To help you verify the correctness of your custom policies, OPA gives you a framework that you can use to write tests for your policies. By writing tests for your custom policies you can speed up the development process of new rules and reduce the amount of time it takes to modify rules as requirements evolve.

For more details, see Policy Testing.

Example

package user.dockerfile.ID002

test_add_denied {
    r := deny with input as {"stages": {"alpine:3.13": [
        {"Cmd": "add", "Value": ["/target/resources.tar.gz", "resources.jar"]},
        {"Cmd": "add", "Value": ["/target/app.jar", "app.jar"]},
    ]}}

    count(r) == 1
    r[_] == "Consider using 'COPY /target/app.jar app.jar' command instead of 'ADD /target/app.jar app.jar'"
}

To write tests for custom policies, you can refer to existing tests under defsec.

Go testing

Fanal which is a core library of Trivy can be imported as a Go library. You can scan config files in Go and test your custom policies using Go's testing methods, such as table-driven tests.

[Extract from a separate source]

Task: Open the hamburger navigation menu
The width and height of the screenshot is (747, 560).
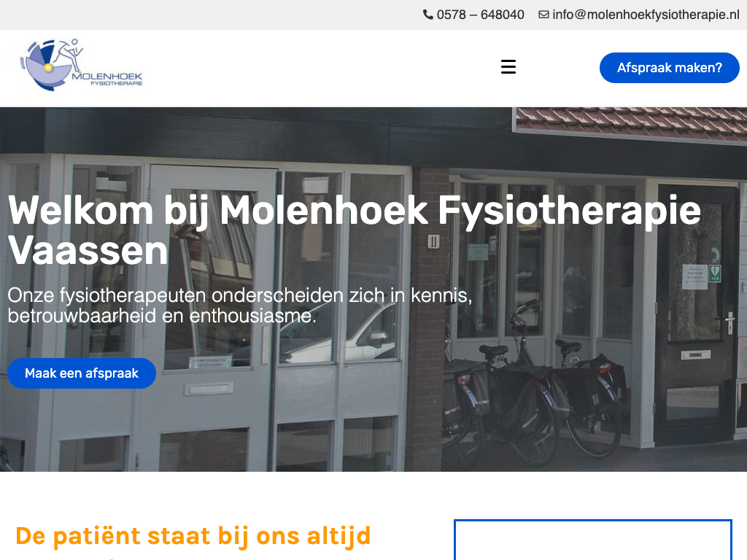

This allows you to use the actual configuration file as input, making it easy to prepare test data and ensure that your custom policies work in practice.

In particular, Dockerfile and HCL need to be converted to structural data as input, which may be different from the expected input format.

Tip

We recommend writing OPA and Go tests both since they have different roles, like unit tests and integration tests.

The following example stores allowed and denied configuration files in a directory. Successes contains the result of successes, and Failures contains the result of failures.

{
    name:  "disallowed ports",
    input: "configs/",
    fields: fields{
        policyPaths: []string{"policy"},
        dataPaths:   []string{"data"},
        namespaces:  []string{"user"},
    },
    want: []types.Misconfiguration{
        {
            FileType: types.Dockerfile,
            FilePath: "Dockerfile.allowed",
            Successes: types.MisconfResults{
                {
                    Namespace: "user.dockerfile.ID002",
                    PolicyMetadata: types.PolicyMetadata{
                        ID:          "ID002",
                        Type:        "Docker Custom Check",
                        Title:       "Disallowed ports exposed",
                        Severity:    "HIGH",
                    },
                },
            },
        },
        {
            FileType: types.Dockerfile,
            FilePath: "Dockerfile.denied",
            Failures: types.MisconfResults{
                {
                    Namespace: "user.dockerfile.ID002",
                    Message:   "Port 23 should not be exposed",
                    PolicyMetadata: types.PolicyMetadata{
                        ID:          "ID002",
                        Type:        "Docker Custom Check",
                        Title:       "Disallowed ports exposed",
                        Severity:    "HIGH",
                    },
                },
            },
        },
    },
},

Dockerfile.allowed has one successful result in Successes, while Dockerfile.denied has one failure result in Failures.